Search the entries for the word "agent" and copy each line that has it.

[[ Provided information open ]]

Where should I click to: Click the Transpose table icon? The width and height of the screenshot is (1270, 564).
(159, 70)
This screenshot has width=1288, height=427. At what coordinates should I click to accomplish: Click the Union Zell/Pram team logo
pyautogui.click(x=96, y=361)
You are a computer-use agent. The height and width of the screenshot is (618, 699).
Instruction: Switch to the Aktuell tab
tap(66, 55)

[[ Provided information closed ]]
[[ Provided information open ]]

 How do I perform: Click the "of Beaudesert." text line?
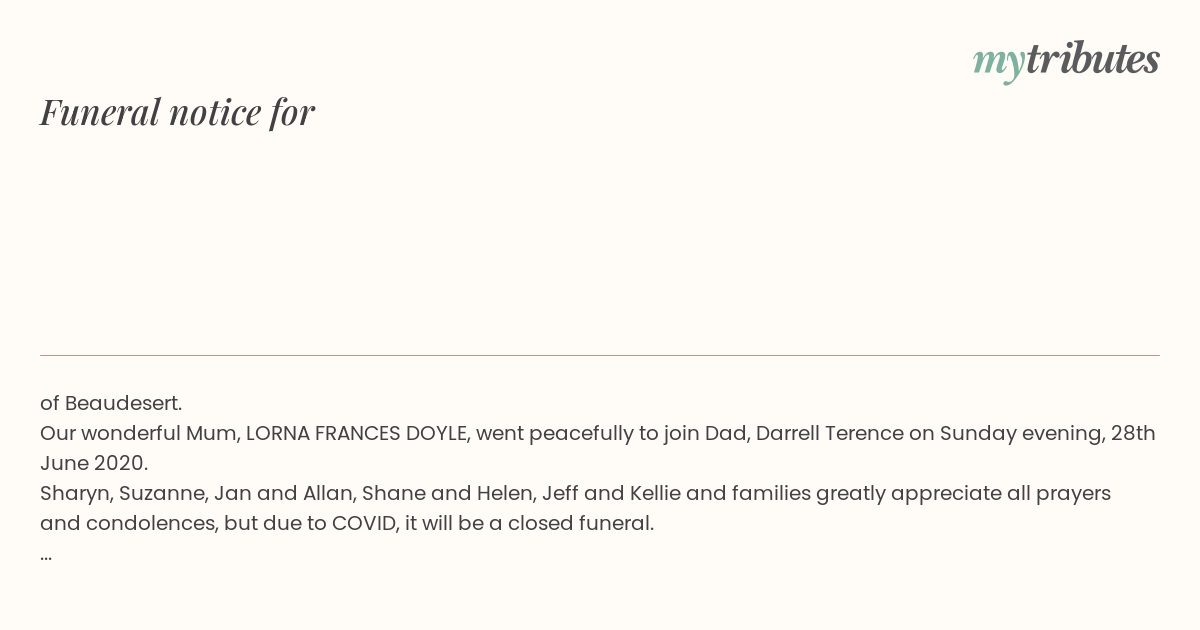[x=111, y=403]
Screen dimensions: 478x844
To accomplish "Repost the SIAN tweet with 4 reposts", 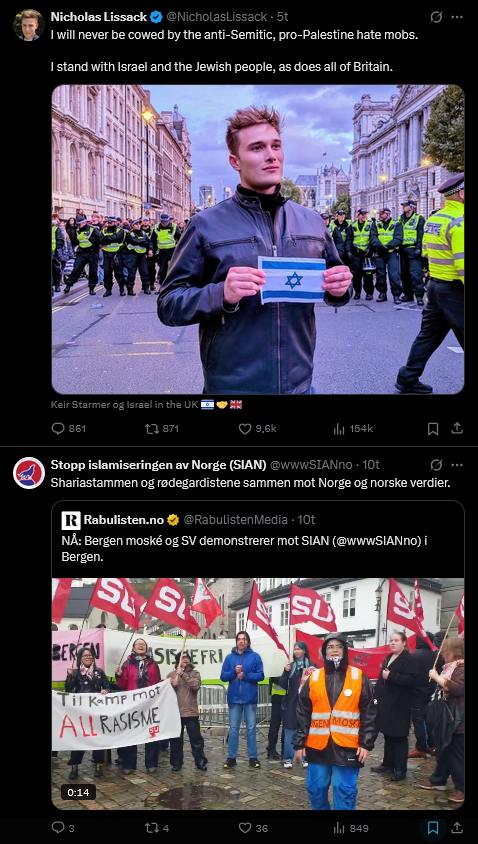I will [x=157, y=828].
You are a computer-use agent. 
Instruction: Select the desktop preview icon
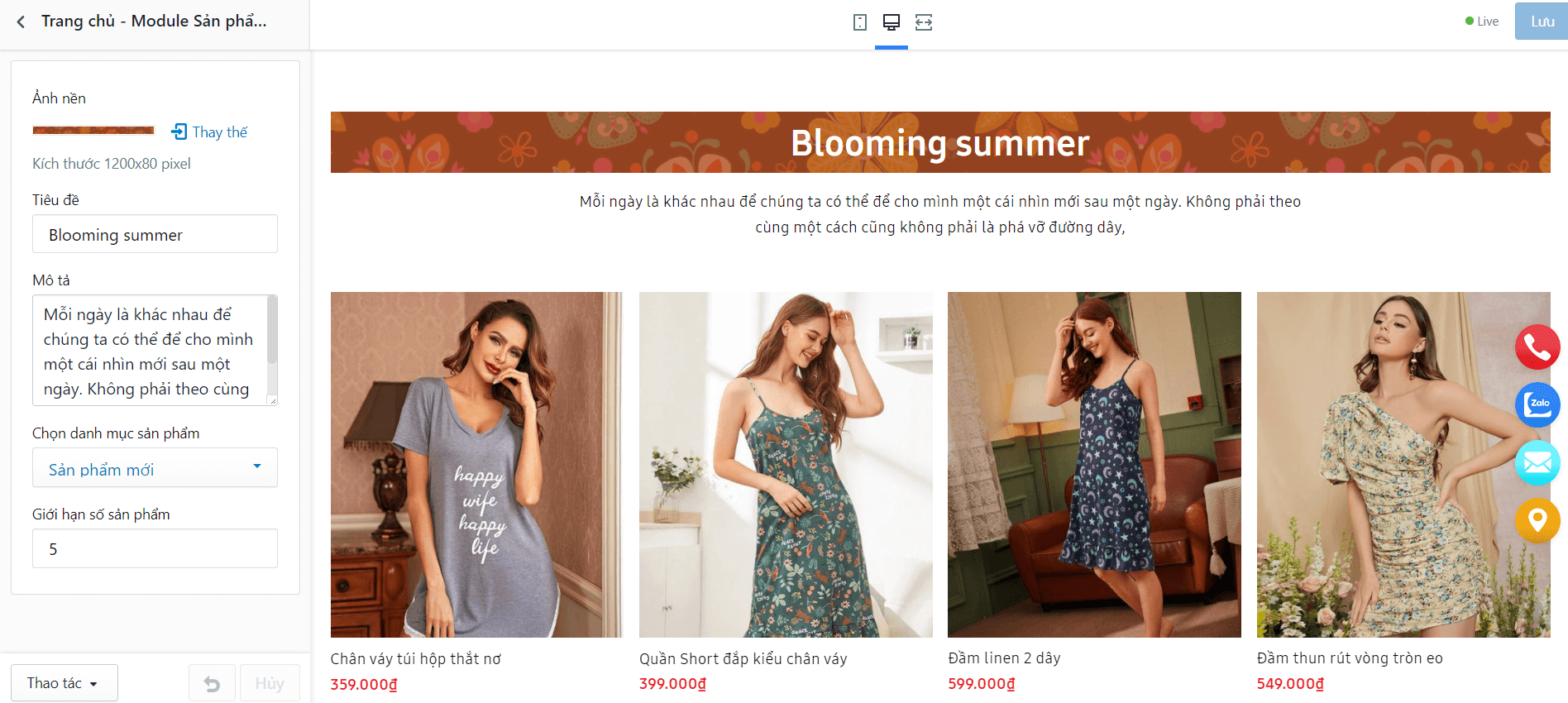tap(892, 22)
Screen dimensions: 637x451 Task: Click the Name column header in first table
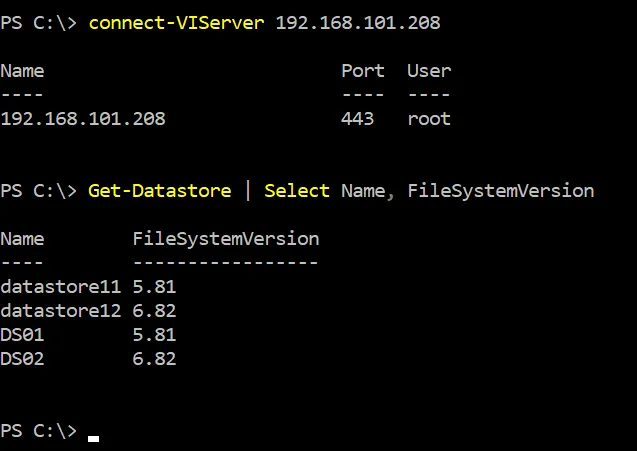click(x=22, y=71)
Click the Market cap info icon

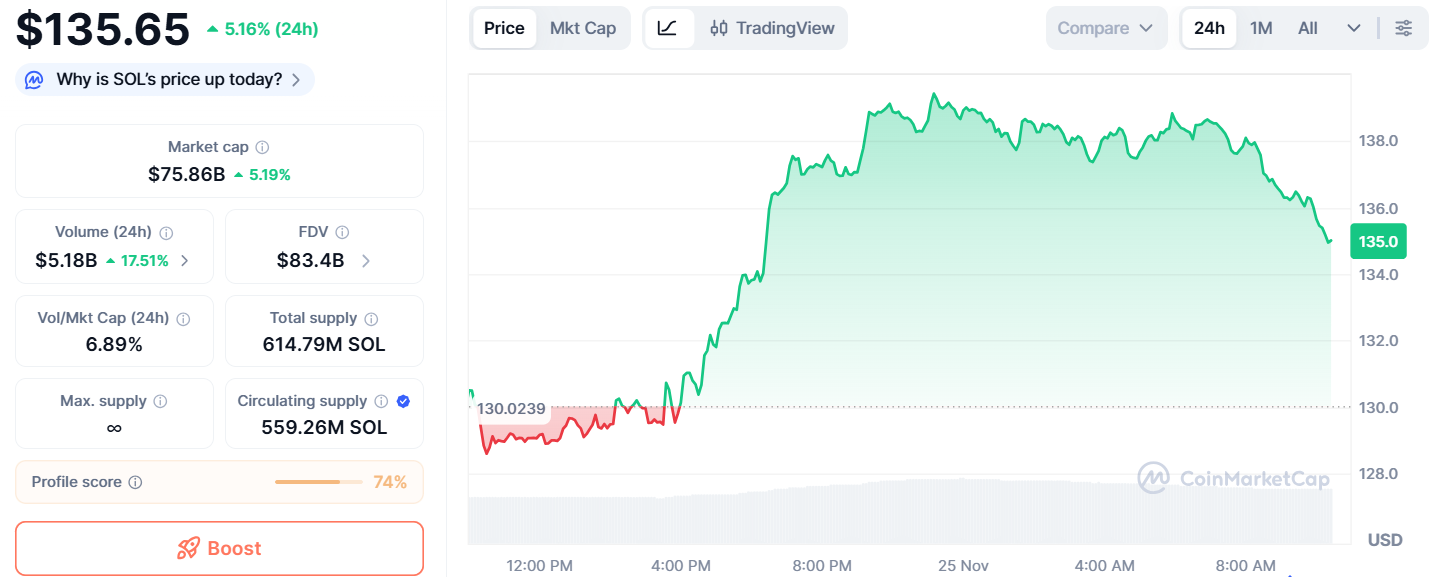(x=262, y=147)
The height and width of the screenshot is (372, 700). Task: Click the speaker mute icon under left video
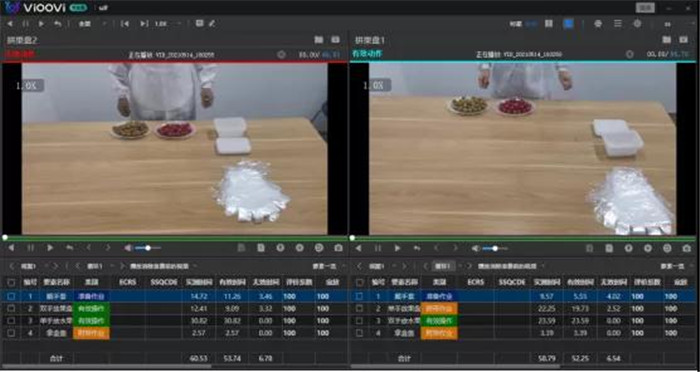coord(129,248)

[[ Provided information closed ]]

◆ Result of the exercise:
You are a computer-use agent. The height and width of the screenshot is (618, 699).
You are a computer-use agent. 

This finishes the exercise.